Europe wouldn't exist without migration, says the director of a German virtual migration museum. From "guest-worker" recruitment signs to audio cassettes from Turkey, the museum's archive is a treasure trove of stories.
Sandra Vacca puts on her gloves, climbs on a small stool and zips open the bag where a series of red signs with job titles in Turkish are kept: car mechanics, metal workers, packaging manufacturers, and more.
"These are original signs from the Istanbul placement office, where migrant workers were recruited at the time," explains the museum manager who leads The Virtual Migration Museum project at the Documentation Center and Museum of Migration in Germany (DOMiD), based in Cologne.
Following World War II, West Germany started recruiting foreign workers in Turkey and different southern European countries in order to deal with its labor shortage. People who came through this program were known as "Gastarbeiter"— literally "guest workers."
Vacca and her curatorial team have collected interviews and stories about migration from this post-WWII era all the way through the present. The DOMiD archive serves as a virtual museum on the topic, presenting the various stories in a digital, interactive form.
By clicking through the decades, the virtual museum's visitors can discover the different testimonies. "We wanted to retell the history of Germany through the perspectives of the migrants, because their experiences have mostly remained unknown. Every story counts," says Vacca.
Family stories: A reflection of German society
The stories of migration collected by the exhibition's curators are based on objects that can be seen in the virtual museum. The actual objects are stored in the depot of the DOMiD association, carefully packed in boxes and special sleeves.
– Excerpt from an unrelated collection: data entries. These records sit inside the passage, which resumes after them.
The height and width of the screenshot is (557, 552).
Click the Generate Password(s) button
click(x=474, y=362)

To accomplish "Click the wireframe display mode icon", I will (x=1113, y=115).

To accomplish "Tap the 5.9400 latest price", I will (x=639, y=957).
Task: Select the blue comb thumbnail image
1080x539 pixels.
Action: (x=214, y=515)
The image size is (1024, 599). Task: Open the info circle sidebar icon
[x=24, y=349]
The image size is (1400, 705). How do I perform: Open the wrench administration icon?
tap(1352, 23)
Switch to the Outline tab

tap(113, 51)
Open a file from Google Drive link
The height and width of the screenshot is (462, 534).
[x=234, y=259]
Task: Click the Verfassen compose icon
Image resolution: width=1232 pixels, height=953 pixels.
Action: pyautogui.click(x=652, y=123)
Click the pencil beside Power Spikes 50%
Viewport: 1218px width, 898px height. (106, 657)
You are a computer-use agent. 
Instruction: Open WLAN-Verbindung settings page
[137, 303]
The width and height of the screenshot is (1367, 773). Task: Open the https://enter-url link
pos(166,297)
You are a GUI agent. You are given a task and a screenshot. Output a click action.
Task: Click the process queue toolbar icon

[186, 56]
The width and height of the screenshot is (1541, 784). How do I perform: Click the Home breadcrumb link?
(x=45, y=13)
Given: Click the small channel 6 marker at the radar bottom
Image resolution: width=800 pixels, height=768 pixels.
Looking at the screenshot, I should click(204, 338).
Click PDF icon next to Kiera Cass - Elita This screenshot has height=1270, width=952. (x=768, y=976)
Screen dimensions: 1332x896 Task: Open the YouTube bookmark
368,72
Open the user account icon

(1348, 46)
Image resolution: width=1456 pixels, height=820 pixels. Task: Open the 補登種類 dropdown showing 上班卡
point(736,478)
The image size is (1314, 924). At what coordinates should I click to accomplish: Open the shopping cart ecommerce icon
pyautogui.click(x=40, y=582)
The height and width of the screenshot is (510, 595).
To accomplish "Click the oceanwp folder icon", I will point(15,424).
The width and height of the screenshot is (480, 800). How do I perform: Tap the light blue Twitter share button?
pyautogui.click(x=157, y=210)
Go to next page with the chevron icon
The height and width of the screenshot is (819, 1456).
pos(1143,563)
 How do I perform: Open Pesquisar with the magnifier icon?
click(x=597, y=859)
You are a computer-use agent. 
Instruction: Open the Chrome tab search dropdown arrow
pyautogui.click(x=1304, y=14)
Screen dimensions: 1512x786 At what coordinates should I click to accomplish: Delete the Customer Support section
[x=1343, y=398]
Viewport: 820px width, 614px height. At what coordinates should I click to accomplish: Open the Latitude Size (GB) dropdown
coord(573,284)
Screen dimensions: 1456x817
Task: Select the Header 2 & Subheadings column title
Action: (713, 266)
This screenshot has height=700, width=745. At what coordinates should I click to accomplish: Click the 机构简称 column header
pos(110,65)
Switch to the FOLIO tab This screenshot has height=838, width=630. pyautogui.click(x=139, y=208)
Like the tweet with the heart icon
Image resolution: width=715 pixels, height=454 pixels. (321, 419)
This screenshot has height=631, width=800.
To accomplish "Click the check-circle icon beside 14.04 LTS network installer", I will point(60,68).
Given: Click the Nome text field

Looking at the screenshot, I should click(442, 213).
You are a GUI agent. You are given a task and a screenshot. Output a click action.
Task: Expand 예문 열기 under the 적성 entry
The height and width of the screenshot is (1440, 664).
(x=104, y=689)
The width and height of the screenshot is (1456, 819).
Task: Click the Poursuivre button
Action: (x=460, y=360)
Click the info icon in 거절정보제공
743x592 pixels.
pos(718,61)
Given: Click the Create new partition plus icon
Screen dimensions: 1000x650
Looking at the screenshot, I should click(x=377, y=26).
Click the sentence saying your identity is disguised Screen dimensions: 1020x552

They do not yet have a physical museum.
The collection began nearly 30 years ago, when Turkish migrants founded the association in 1990. There are now about 150,000 exhibits from all over the world stored here.
"People often think they have nothing to tell, but then we talk to them, look at photos together and find objects — and then they start telling the stories behind them and realize how important, multilayered and interesting their own lives are," says Vacca.
Some objects tell stories of arrival, such as a passport showing a person's first residence permit or a report card without grades, because if you didn't speak German, you weren't graded in the first years of school.
Other items, however, reveal the exclusion experienced by migrants: "Racism and how to deal with it is also a topic we deal with," says Vacca. She explains how some objects they have relate to the trial of the National Socialist Underground, a neo-Nazi terrorist group behind a series of xenophobic murders from 2000 to 2007 that targeted individuals with foreign heritage.
Another exhibit, the radio of the Genc family, commemorates the victims of the Solingen arson attack in 1993, in which five Turkish individuals died.
Tape recordings to keep in touch with the family
Vacca shows one of her favorite objects: "This is a cassette from a so-called suitcase child. They were children who grew up with their grandmother, aunt or other family members while their parents worked in Germany."
Although the situation was supposed to be temporary, "One year turned into two, then three, four, at some point it was 10. They sent each other these tapes instead of letters so that they could hear their voices. We have a cassette where you can hear a girl singing," says Vacca. It's just one of many emotional stories behind the objects, she adds.
Next to her is another exhibit: a pair of focus mitts, the punching pads used to train boxers. The leather is worn away and full of holes.
About a year ago, Boro Mrkovic donated the pads to the museum depot. "Many people have trained with them. Whether from the East, the West or the South, we are all the same," says Mrkovic, who has been training as a boxer for many years.
He came to Germany in 1975 as a child in a guest-worker family from Bosnia and Herzegovina, then part of Yugoslavia. In 1988, the family returned to their home country, but a few years later war began as Yugoslavia broke up. Mrkovic returned to Germany in 1993, this time as a war refugee.
He has since been living in a small town near Cologne. Asked what he calls home now, he answers with a laugh "the FC" and proudly shows off his T-shirt of the Cologne football club. Through his work as an integration mediator for the intercultural learning organization BIKUP, Mrkovic aims to build cultural, linguistic and social bridges. He views these as essential steps to integration in Germany and Europe.
The museum on tour
Mrkovic's focus mitts can also be seen in the virtual migration museum, which was launched a year ago. Since then, Vacca has been touring Germany and has presented the project in 18 cities to date. Born in France to Italian immigrant parents, Vacca has been living in Germany for 10 years and feels strongly connected to the topic.
"In a way I'm a child of Europe. Migration is a constitutive part of the history, present and future of Europe. We need to talk about it more and differently. Many second- or third-generation immigrant children hear and see the story of their grandparents for the first time through the exhibits, because often these families do not talk much about the past, about their own migration experiences. That is why it is important that we pass on these stories through interviews and objects."
Vacca hopes to find museum space to curate a real exhibition featuring the exhibits of the DOMiD's collection. Talks with the city are currently underway. There is strong interest in a migration museum. The topic is timely. Until then, the exhibition can be viewed on the website of the virtual migration museum.